- Opening Delimiter -

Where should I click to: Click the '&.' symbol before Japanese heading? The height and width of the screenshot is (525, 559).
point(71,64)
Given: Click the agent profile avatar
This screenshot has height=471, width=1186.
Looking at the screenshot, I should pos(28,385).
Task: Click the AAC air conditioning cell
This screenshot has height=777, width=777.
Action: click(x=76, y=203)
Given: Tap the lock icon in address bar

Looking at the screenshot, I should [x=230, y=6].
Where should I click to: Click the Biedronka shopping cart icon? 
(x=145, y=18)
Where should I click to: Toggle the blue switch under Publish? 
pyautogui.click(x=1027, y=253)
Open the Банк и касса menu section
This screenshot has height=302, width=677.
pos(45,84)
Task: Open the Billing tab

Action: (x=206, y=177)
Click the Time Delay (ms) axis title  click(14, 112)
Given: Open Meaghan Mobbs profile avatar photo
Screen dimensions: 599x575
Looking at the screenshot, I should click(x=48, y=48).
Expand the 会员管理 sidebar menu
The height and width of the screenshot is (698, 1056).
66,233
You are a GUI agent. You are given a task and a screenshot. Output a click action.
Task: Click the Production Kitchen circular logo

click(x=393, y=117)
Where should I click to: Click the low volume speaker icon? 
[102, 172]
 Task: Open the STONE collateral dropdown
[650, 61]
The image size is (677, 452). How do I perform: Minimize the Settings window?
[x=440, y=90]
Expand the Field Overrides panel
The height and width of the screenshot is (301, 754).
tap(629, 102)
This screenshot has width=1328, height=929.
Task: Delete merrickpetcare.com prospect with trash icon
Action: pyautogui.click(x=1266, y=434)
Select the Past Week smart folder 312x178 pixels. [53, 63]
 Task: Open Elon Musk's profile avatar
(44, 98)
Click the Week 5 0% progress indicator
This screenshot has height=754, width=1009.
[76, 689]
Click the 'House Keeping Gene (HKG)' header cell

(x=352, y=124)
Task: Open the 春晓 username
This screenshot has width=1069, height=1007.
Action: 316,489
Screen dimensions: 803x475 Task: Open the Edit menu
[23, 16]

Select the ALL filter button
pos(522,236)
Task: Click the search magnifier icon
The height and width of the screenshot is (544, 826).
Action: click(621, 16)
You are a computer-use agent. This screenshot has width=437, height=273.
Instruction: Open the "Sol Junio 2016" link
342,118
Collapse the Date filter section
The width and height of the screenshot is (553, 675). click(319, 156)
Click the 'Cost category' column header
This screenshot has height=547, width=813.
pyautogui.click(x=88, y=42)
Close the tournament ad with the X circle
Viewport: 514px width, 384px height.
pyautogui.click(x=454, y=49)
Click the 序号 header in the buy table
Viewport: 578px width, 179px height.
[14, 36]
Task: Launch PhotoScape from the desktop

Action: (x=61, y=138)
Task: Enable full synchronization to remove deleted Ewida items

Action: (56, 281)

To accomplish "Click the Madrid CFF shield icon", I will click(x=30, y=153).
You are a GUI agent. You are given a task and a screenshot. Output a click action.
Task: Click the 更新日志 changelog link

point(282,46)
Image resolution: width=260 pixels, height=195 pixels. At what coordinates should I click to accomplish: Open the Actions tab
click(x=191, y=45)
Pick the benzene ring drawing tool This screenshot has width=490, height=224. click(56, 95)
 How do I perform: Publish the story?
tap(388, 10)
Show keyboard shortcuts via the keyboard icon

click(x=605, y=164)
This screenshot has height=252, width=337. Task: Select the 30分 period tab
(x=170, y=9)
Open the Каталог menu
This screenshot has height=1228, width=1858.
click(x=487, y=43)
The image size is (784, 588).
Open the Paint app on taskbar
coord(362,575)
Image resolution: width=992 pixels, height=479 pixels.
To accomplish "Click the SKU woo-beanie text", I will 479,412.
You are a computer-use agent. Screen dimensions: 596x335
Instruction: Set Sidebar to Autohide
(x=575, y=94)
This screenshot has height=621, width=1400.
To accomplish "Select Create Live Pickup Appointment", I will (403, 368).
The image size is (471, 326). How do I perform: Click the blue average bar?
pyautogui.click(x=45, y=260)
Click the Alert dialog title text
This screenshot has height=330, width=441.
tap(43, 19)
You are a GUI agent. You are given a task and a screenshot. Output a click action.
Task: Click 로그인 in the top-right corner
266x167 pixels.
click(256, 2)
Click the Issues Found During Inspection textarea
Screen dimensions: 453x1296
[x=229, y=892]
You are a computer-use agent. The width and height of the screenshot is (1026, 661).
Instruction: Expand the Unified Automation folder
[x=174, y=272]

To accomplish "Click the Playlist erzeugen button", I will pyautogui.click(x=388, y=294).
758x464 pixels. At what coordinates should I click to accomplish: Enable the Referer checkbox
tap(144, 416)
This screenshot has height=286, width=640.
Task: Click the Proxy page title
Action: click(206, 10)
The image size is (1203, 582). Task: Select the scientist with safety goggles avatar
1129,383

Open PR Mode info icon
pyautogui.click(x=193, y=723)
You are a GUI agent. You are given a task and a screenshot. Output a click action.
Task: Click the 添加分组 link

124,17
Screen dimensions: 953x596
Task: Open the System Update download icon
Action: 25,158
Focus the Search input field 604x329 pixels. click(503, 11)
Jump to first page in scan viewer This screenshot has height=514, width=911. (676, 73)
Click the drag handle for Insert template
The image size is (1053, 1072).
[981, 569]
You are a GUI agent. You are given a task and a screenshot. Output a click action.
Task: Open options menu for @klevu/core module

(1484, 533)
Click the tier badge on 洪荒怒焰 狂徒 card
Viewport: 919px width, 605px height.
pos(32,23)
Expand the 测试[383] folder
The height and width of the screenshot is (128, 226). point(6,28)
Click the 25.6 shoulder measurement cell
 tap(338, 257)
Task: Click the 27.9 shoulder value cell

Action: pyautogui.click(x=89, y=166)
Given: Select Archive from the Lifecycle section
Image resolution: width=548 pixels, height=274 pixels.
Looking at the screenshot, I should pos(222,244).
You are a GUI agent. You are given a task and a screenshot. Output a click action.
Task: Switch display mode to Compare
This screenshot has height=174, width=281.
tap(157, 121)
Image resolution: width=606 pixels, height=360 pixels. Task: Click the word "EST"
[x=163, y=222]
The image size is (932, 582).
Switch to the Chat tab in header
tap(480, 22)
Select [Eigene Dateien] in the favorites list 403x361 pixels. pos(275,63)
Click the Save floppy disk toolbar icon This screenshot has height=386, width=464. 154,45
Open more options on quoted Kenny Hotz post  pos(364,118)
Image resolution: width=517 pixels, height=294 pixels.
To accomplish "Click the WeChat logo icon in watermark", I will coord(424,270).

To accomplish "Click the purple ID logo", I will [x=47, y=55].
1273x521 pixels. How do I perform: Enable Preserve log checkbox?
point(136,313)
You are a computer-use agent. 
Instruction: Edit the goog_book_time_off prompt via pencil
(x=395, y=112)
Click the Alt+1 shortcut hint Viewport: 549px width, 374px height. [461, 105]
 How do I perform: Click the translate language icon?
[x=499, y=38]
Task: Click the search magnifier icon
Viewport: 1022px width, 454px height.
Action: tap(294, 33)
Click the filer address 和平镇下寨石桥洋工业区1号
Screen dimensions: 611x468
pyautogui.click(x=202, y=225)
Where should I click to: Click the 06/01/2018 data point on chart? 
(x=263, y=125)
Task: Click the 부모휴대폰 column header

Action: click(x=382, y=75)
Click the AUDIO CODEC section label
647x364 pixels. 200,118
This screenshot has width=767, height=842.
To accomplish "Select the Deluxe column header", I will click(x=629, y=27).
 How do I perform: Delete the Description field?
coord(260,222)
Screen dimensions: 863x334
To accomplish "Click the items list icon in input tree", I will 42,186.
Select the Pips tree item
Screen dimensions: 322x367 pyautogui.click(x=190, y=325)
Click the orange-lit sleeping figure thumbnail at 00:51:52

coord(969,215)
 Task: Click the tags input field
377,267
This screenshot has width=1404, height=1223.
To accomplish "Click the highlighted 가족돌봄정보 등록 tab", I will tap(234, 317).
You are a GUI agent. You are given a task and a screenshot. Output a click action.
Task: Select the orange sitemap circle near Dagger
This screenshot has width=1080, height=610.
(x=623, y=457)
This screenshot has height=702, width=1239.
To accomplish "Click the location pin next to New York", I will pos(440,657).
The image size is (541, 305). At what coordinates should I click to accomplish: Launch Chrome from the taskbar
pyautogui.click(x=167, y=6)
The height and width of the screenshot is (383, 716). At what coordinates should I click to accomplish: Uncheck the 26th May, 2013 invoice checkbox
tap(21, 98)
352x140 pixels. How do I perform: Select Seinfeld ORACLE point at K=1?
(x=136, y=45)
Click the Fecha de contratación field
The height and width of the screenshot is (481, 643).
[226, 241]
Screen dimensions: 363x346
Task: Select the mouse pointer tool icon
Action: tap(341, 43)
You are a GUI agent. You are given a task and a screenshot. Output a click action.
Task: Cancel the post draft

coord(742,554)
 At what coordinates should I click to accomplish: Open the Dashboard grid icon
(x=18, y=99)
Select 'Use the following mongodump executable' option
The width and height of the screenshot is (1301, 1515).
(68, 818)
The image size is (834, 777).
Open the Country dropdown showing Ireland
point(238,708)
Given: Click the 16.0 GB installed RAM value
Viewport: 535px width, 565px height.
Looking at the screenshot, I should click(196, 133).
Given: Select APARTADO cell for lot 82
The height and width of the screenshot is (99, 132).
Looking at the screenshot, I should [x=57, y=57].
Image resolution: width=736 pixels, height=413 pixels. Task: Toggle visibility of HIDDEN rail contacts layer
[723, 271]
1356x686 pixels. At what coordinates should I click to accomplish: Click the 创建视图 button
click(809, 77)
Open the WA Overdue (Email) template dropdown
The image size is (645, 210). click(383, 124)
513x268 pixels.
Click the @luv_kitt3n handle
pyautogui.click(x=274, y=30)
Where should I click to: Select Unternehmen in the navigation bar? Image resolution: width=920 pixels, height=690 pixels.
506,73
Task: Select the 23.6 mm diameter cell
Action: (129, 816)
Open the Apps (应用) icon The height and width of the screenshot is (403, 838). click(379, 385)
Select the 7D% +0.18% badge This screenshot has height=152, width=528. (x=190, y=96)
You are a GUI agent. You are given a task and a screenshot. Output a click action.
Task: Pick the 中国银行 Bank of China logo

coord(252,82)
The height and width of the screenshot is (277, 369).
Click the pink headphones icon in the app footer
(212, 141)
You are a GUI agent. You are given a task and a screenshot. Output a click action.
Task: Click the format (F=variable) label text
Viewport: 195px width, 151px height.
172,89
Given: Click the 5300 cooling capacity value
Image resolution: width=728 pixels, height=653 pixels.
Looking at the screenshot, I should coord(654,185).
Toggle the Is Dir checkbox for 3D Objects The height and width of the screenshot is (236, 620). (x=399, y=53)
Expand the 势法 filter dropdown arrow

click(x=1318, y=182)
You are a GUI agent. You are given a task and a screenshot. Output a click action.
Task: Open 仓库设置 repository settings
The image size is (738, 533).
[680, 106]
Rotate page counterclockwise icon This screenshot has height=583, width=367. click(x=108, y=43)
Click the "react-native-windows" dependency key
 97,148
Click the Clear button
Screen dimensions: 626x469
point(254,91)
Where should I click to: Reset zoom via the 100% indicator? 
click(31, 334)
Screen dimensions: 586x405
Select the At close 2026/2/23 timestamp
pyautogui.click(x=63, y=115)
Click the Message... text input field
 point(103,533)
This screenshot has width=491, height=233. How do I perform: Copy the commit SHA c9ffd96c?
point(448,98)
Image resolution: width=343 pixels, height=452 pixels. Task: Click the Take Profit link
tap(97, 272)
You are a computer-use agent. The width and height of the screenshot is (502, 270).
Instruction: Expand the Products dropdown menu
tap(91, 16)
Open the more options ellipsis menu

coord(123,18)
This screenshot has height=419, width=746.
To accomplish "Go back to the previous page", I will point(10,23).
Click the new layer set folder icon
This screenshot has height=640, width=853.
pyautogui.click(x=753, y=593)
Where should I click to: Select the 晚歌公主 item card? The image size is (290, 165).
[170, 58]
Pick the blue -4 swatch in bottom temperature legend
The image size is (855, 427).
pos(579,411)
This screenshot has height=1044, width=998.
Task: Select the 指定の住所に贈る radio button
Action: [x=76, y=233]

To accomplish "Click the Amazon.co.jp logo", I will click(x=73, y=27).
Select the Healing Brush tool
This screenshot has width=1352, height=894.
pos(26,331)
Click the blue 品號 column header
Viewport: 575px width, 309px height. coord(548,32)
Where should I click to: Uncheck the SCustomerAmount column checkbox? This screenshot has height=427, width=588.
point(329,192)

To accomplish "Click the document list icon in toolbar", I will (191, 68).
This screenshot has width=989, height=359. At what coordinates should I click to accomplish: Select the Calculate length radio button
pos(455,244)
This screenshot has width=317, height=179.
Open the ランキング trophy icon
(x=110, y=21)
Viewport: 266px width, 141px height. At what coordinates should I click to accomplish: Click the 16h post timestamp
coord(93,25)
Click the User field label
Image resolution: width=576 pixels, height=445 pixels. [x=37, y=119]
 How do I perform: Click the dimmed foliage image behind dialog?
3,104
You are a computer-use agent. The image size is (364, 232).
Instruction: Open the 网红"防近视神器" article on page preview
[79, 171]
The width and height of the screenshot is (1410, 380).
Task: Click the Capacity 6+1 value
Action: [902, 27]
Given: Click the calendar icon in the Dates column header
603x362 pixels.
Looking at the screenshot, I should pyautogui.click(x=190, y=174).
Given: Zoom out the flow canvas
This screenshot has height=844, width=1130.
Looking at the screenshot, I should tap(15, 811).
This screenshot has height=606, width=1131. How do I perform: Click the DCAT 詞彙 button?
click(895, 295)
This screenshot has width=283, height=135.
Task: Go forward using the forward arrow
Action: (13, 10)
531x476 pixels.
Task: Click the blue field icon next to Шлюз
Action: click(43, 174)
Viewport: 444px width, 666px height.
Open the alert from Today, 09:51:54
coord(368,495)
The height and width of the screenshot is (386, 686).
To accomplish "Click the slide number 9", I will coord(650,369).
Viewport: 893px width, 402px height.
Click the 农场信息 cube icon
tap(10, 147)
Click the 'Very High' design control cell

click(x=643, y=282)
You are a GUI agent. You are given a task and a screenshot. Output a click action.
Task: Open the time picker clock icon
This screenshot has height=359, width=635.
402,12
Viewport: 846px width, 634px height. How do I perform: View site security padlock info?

- Closing Delimiter -

_WORK INSTRUCTIONS_. Reproduce exactly the lines above from the line with "Open the Paint app on taskbar" to the line with "is (1026, 661).", including both, and add nothing.

_YOUR SOLUTION_.
Open the Paint app on taskbar
coord(362,575)
Image resolution: width=992 pixels, height=479 pixels.
To accomplish "Click the SKU woo-beanie text", I will 479,412.
You are a computer-use agent. Screen dimensions: 596x335
Instruction: Set Sidebar to Autohide
(x=575, y=94)
This screenshot has height=621, width=1400.
To accomplish "Select Create Live Pickup Appointment", I will (403, 368).
The image size is (471, 326). How do I perform: Click the blue average bar?
pyautogui.click(x=45, y=260)
Click the Alert dialog title text
This screenshot has height=330, width=441.
tap(43, 19)
You are a GUI agent. You are given a task and a screenshot. Output a click action.
Task: Click 로그인 in the top-right corner
266x167 pixels.
click(256, 2)
Click the Issues Found During Inspection textarea
Screen dimensions: 453x1296
[x=229, y=892]
You are a computer-use agent. The width and height of the screenshot is (1026, 661).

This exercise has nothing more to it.